Completando la mutación de la política social, a los cambios en el funcionamiento del mercado de trabajo y en la política laboral se sumó la transformación sustancial del sistema de seguros sociales. El sistema previsional 28 y el sistema de seguros de salud, principales componentes de la seguridad social argentina, fueron parcialmente privatizados y sus componentes de redistribución intergeneracional o intersectorial severamente restringidos. La seguridad social ya no tenderá a homogeneizar la condición salarial entre los extremos, sino que reproducirá en la calidad de la atención de salud y en las prestaciones de retiro el éxito relativo de cada individuo en los ingresos de su vida activa.
Las
políticas universales del Estado argentino acompañan también la tendencia. El
sistema educativo público sufre hace bastante tiempo de una degradación de la
calidad de la enseñanza en sus tres niveles. Este proceso revela
irracionalidades sistémicas que son incluso independientes de la variable
presupuestaria. La descentralización hacia el nivel provincial del nivel
secundario, sólo parcialmente acompañada de transferencia de recursos acordes,
ha agravado la degradación. La tendencia a una educación de calidad
diferenciada entre sector público y privado es visible, y está sólo frenada
probablemente por la relativamente baja competitividad que ha ofrecido hasta
ahora la enseñanza en el propio sector privado. La racionalización de recursos
que encubren los decretos de Hospitales Públicos de Autogestión, llevando en
muchos casos a los hospitales públicos al límite de la pérdida de la calidad de
gratuitos, completa la nueva estratificación de gasto y calidad de prestaciones.

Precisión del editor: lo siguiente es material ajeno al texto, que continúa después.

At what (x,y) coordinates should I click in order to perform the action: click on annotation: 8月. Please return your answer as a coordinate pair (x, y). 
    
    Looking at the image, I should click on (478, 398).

Como tendencia general, el aspecto asistencial de las políticas sociales ha pasado a ser el ámbito fundamental de las nuevas formas de intervención social del Estado argentino durante los años ’90. El Estado argentino ha optado políticamente, en el contexto de sus opciones de gobernabilidad (alianzas, límites fiscales y elecciones de política económica) por multiplicar y –recientemente– sistematizar los programas que brindan asistencia alimentaria y nutricional, asistencia de salud y empleo temporario.
Estos
programas han tomado una creciente centralidad, al punto que se asocia –en el
discurso mediático, en la práctica estatal, en los diagramas burocráticos, en
los usos de las organizaciones comunitarias, etc.– “políticas sociales” a
programas y políticas asistenciales.
Si la
desregulación que demanda el capitalismo posestatista diluye una parte
importante de la fuerza integratoria y de los parámetros de protección que
brindaban las relaciones salariales, la degradación del empleo y de las
condiciones de vida de un sector importante de la población potencia a la vez
las necesidades de intervención asistencial del Estado. El resultado es una
“fuga” hacia formas masivas y sistemáticas de asistencia social descentralizada
en niveles subnacionales, semiprivatizada en organizaciones no gubernamentales
religiosas y comunitarias, y cofinanciada por organismos multilaterales como el
Banco Interamericano de Desarrollo (BID) y el Banco Internacional de
Reconstrucción y Fomento (BIRF o “Banco Mundial”). Los organismos
multilaterales, claro está, aparecen con el doble rol de posibilitar el
financiamiento de una parte de la intervención social del Estado nacional y de
condicionar y monitorear las formas de esa intervención. La política
asistencial, tradicionalmente asociada a la caridad, la filantropía o el
clientelismo, pasa a ser sinónimo de eficiencia y eficacia en el uso de
recursos públicos, y de justicia distributiva en el plano de la legitimación de
las formas de intervención del Estado.